§ Available records
-- -- --
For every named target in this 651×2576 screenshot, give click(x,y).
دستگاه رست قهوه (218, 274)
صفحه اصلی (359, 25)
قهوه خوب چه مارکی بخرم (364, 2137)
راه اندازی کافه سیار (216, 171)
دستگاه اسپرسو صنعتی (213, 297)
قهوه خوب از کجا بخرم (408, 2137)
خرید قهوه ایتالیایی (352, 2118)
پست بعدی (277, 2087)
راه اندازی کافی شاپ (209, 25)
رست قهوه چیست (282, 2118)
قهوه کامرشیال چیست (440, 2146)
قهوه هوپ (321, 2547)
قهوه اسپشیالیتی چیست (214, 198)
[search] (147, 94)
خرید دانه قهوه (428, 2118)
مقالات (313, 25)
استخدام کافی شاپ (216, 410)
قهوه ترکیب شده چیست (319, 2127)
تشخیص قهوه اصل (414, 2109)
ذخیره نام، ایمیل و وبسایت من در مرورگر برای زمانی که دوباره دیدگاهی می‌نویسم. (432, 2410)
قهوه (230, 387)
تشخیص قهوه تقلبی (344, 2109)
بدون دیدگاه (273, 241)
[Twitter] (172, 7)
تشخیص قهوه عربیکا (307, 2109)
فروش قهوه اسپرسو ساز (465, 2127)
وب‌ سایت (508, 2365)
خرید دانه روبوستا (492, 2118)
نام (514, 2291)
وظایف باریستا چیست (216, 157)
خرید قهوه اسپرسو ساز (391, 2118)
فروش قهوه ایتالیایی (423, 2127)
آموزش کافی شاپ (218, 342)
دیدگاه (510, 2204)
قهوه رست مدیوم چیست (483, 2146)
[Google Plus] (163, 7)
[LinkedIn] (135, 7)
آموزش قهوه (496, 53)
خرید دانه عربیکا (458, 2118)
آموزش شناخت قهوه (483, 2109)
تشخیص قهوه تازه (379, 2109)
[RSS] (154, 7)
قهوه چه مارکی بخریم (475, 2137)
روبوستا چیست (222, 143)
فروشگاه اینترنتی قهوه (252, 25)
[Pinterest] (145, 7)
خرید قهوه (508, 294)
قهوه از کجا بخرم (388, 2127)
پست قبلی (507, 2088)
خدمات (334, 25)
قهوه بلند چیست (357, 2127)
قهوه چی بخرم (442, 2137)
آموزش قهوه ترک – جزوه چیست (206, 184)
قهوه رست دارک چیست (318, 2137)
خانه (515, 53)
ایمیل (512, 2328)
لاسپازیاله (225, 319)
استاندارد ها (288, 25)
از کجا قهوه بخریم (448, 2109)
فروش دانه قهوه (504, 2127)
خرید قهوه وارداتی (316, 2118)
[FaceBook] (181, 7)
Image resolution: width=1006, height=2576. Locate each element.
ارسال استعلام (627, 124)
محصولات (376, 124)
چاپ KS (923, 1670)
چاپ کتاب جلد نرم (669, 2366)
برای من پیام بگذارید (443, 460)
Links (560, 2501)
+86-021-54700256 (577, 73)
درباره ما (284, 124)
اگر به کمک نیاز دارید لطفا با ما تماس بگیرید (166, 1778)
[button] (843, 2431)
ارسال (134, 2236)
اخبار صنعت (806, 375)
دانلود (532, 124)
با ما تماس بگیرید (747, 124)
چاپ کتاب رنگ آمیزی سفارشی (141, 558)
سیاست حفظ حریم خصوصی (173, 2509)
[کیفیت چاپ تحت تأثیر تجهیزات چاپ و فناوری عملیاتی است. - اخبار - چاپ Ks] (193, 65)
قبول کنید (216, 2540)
-- -- --
§ Activity
Print exactly the lines above from the one with "قهوه خوب چه مارکی بخرم (364, 2137)" to the one with "وب‌ سایت (508, 2365)", including both.

§ Output for this exercise
قهوه خوب چه مارکی بخرم (364, 2137)
راه اندازی کافه سیار (216, 171)
دستگاه اسپرسو صنعتی (213, 297)
قهوه خوب از کجا بخرم (408, 2137)
خرید قهوه ایتالیایی (352, 2118)
پست بعدی (277, 2087)
راه اندازی کافی شاپ (209, 25)
رست قهوه چیست (282, 2118)
قهوه کامرشیال چیست (440, 2146)
قهوه هوپ (321, 2547)
قهوه اسپشیالیتی چیست (214, 198)
[search] (147, 94)
خرید دانه قهوه (428, 2118)
مقالات (313, 25)
استخدام کافی شاپ (216, 410)
قهوه ترکیب شده چیست (319, 2127)
تشخیص قهوه اصل (414, 2109)
ذخیره نام، ایمیل و وبسایت من در مرورگر برای زمانی که دوباره دیدگاهی می‌نویسم. (432, 2410)
قهوه (230, 387)
تشخیص قهوه تقلبی (344, 2109)
بدون دیدگاه (273, 241)
[Twitter] (172, 7)
تشخیص قهوه عربیکا (307, 2109)
فروش قهوه اسپرسو ساز (465, 2127)
وب‌ سایت (508, 2365)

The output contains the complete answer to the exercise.